++++ Supplied data ++++

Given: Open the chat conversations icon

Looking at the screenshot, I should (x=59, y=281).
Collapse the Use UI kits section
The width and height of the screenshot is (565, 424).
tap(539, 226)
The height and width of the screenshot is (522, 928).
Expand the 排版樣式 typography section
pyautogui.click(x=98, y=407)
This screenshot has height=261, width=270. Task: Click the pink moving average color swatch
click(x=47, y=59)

++++
++++ Supplied data ++++

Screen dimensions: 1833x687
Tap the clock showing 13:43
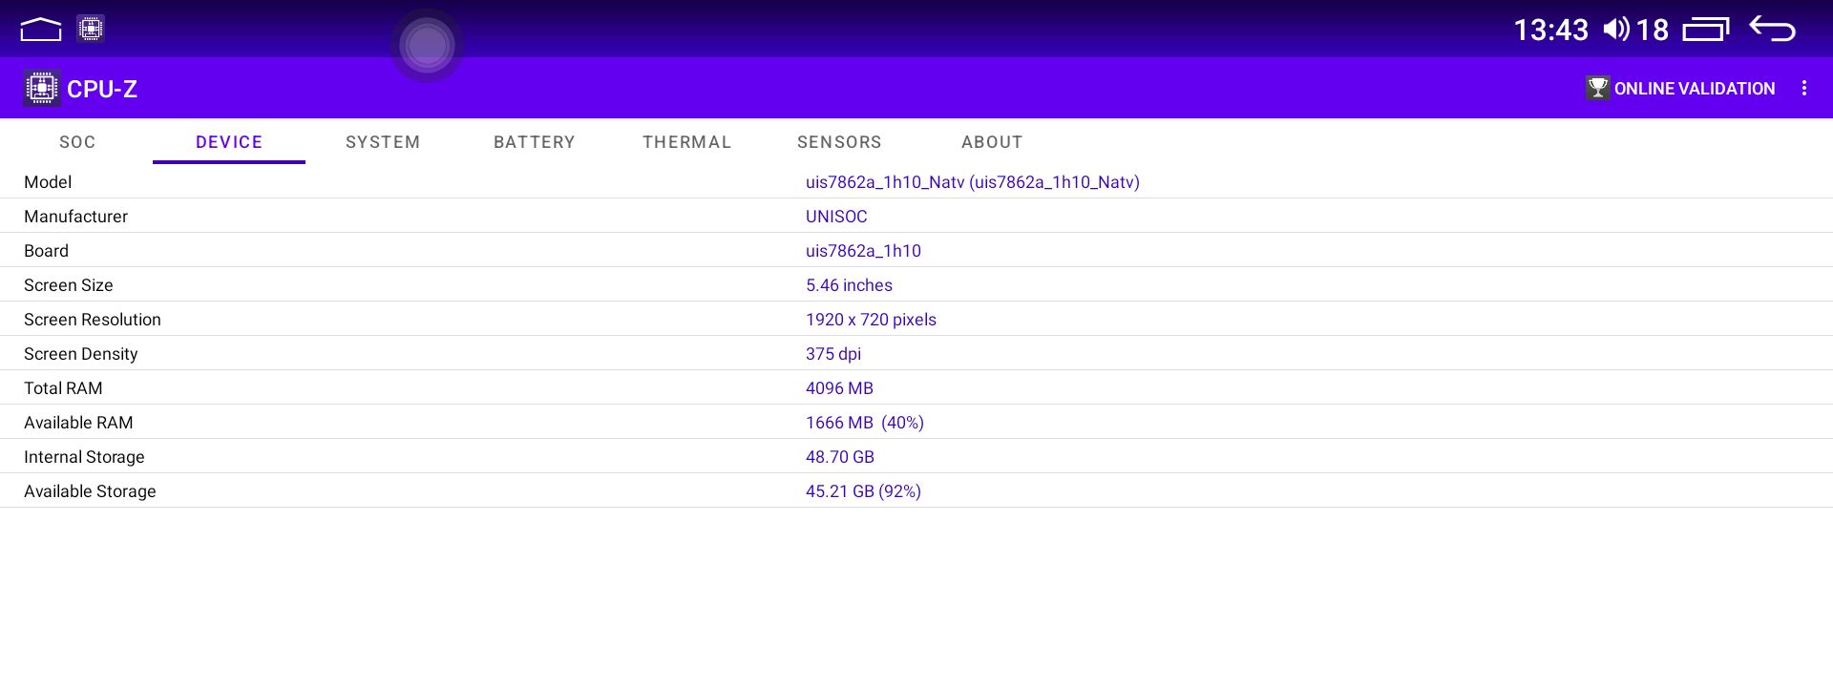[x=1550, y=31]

++++
++++ Supplied data ++++

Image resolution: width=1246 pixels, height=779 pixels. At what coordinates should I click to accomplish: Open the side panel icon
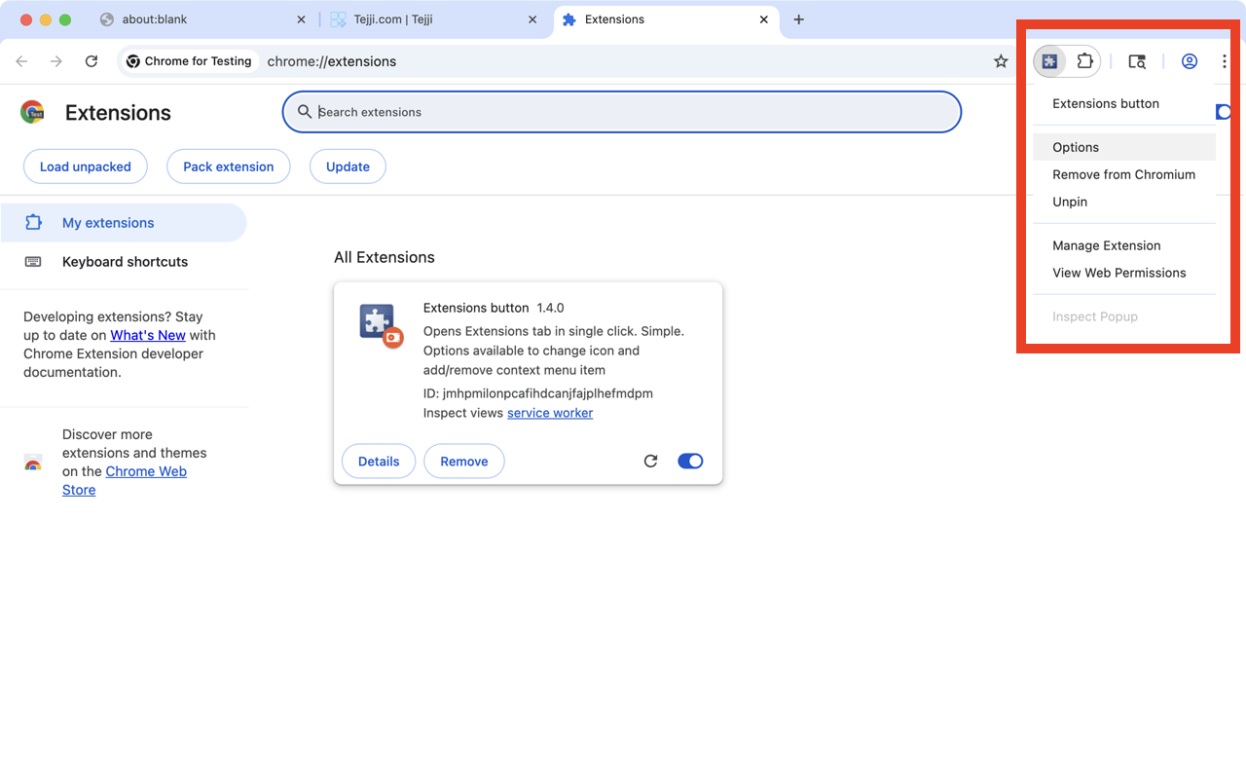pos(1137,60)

++++

Write down exactly the span of lines above from the one containing "Given: Open the chat conversations icon" to the one containing "The height and", both ends included.

Given: Open the chat conversations icon

Looking at the screenshot, I should (x=59, y=281).
Collapse the Use UI kits section
The width and height of the screenshot is (565, 424).
tap(539, 226)
The height and width of the screenshot is (522, 928).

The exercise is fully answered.